◆ What to work on ◆
Could you set down exactly the lines of the data below, starting at the one that holds "The image size is (376, 522)." and ending at the one that holds "Task: Open the csv.m gist title link", both included, and only those?

◆ Provided records ◆

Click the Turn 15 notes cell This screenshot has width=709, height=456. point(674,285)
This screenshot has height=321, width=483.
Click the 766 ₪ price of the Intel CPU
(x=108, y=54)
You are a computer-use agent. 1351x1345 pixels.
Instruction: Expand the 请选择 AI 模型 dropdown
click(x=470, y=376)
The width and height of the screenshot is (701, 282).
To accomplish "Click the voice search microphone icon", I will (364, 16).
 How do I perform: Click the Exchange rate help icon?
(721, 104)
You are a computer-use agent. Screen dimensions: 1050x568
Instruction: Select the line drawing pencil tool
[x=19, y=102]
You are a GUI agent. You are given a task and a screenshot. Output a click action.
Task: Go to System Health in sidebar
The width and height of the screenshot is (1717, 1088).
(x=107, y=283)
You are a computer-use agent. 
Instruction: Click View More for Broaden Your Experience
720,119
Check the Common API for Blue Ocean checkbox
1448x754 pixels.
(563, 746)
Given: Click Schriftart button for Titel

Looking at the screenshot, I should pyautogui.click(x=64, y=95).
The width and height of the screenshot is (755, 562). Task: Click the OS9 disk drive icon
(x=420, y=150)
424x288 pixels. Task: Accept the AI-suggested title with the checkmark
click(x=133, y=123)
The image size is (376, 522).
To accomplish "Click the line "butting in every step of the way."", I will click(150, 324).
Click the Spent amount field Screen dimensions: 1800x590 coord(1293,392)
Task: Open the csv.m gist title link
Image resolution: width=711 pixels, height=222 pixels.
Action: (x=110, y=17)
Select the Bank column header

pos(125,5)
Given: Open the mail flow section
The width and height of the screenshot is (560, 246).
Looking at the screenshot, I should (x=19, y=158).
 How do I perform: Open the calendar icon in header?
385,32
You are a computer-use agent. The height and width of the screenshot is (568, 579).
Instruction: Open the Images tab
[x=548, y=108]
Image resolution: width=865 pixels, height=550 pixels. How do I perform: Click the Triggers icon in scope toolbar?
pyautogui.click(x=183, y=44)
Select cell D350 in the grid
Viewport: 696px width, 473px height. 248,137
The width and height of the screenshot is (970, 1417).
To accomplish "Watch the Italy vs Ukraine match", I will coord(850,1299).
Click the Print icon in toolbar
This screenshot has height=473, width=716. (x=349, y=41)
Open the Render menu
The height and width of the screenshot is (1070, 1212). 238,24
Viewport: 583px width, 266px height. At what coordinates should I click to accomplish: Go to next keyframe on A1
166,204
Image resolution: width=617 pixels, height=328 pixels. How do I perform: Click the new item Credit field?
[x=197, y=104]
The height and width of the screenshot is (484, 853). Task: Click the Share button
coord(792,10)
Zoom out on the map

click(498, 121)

◆ Answer to the problem ◆
The image size is (376, 522).
To accomplish "Click the line "butting in every step of the way."", I will click(150, 324).
Click the Spent amount field Screen dimensions: 1800x590 coord(1293,392)
Task: Open the csv.m gist title link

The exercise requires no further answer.